Colombia, authoritatively the Republic of Colombia, is a sovereign state to a great extent arranged in the northwest of South America, with regions in Central America. Colombia imparts a fringe toward the northwest to Panama, toward the east with Venezuela and Brazil and toward the south with Ecuador and Peru. It imparts its oceanic points of confinement to Costa Rica, Nicaragua, Honduras, Jamaica, Haiti, and the Dominican Republic. Colombia is a unitary, established republic containing thirty-two offices, with the capital in Bogota. Colombia is a standout amongst the most ethnically and phonetically various nations on the planet, with its rich social legacy reflecting impacts by indigenous people groups, European settlement, constrained African movement, migration from Europe and the Middle East. Urban focuses are for the most part situated in the good countries of the Andes mountains and the Caribbean coast.
1.141.748 km2 (25th)
Bogota
Bogotá, authoritatively Bogotá, Distrito Capital, contracted Bogotá, D.C., and previously known as Santafé/Santa Fé de Bogotá somewhere in the range of 1991 and 2000, is the capital and biggest city of Colombia, regulated as the Capital District, albeit frequently wrongly thought of as a major aspect of Cundinamarca. Bogotá is a regional substance of the primary request, with a similar managerial status as the divisions of Colombia. It is the political, financial, managerial, modern, creative, social, and sports focal point of the nation. Bogotá was established as the capital of the New Kingdom of Granada on August 6, 1538, by Spanish conquistador Gonzalo Jiménez de Quesada after a brutal undertaking into the Andes overcoming the Muisca. The Muisca were the indigenous occupants of the area and called the settlement where Bogotá was established Bacatá, which in the Chibcha language signifies "The Lady of the Andes." Further, the word 'Andes' in the Aymara language signifies "sparkling mountain," in this way rendering the full lexical implication of Bogotá as "The Lady of the sparkling mountain." After the Battle of Boyacá on August 7, 1819, Bogotá turned into the capital of the autonomous country of Gran Colombia. Since the Viceroyalty of New Granada's autonomy from the Spanish Empire and amid the arrangement of present-day Colombia, Bogotá has remained the capital of this domain. The city is situated in the focal point of Colombia, on a high level known as the Bogotá savanna, some portion of the Altiplano Cundiboyacense situated in the Eastern Cordillera of the Andes. It is the third-most astounding capital in South America and on the planet after Quito and La Paz, at a normal of 2,640 meters (8,660 ft) above ocean level. Subdivided into 20 areas, Bogotá has a territory of 1,587 square kilometers (613 square miles) and a generally cool atmosphere that is steady as the year progressed. The city is home to focal workplaces of the official branch (Office of the President), the administrative branch (Congress of Colombia) and the legal branch (Supreme Court of Justice, Constitutional Court, Council of State and the Superior Council of Judicature) of the Colombian government. Bogotá emerges for its monetary quality and related money related development, its appeal to worldwide organizations and the nature of human capital. It is the budgetary and business heart of Colombia, with the most business movement of any city in the nation.
Spanish
'Freedom and Order'
Orquidea Colombiana (Cattleya trianae)
Cattleya trianae, otherwise called Flor de Mayo ("May bloom") or "Christmas orchid", is a plant having a place with the Orchidaceae family. It develops as an epiphytic orchid, with succulent leaves, endemic to Colombia where it was named as the national blossom in November 1936. The species develops at 1500– 2000 meters above ocean level, in Cloud woodlands. It is a jeopardized species because of living space devastation.

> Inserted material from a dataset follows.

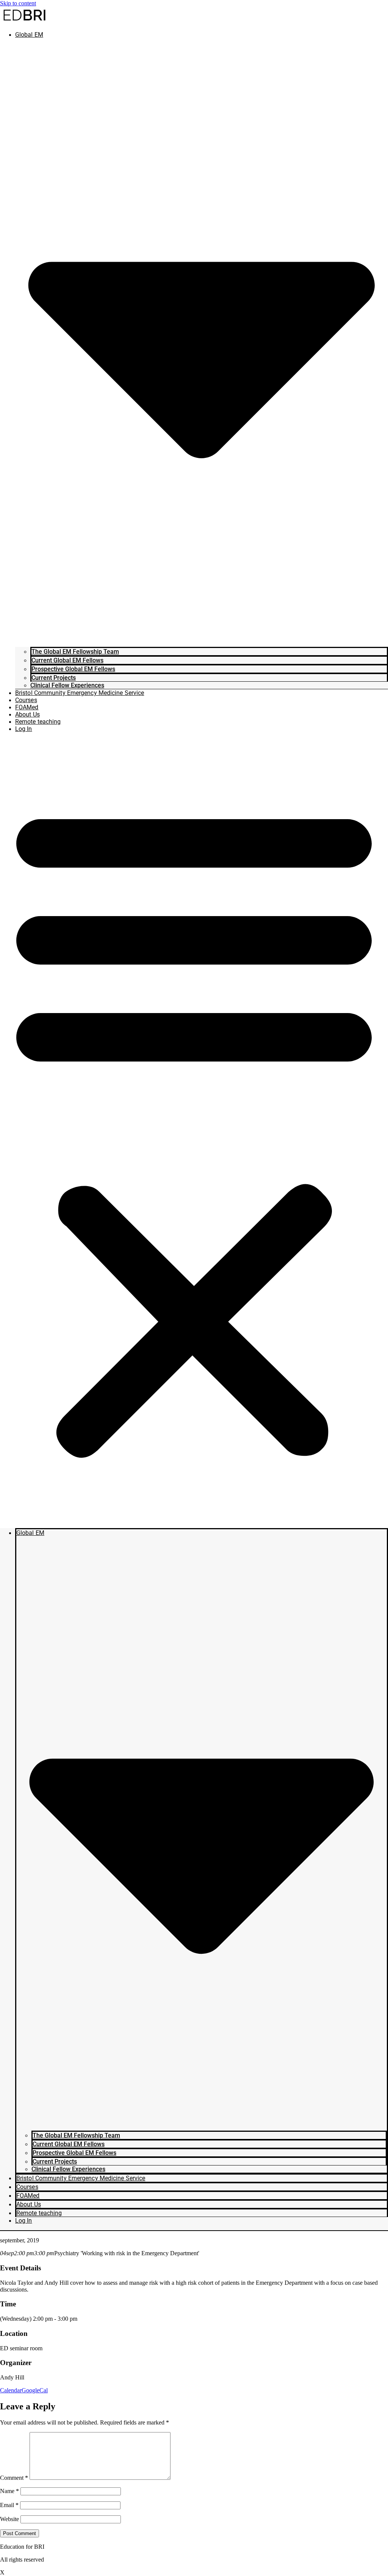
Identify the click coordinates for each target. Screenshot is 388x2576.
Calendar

Condor Andino (Vultur gryphus)
The Andean condor (Vultur gryphus) is a South American flying creature in the New World vulture family Cathartidae and is the main individual from the variety Vultur. Found in the Andes mountains and adjoining Pacific shorelines of western South America, the Andean condor is the biggest flying creature on the planet by consolidated estimation of weight and wingspan. It has a most extreme wingspan of 3.3 m (10 ft 10 in). It is an expansive dark vulture with a ruff of white quills encompassing the base of the neck and, particularly in the male, vast white fixes on the wings. The head and neck are about featherless, and are a dull red shading, which may flush and in this way change shading because of the winged animal's passionate state. In the male, there is a wattle on the neck and a huge, dim red brush or caruncle on the crown of the head. In contrast to most feathered creatures of prey, the male is bigger than the female. It is one of the world's longest-living winged creatures, with a life expectancy of more than 70 years now and again.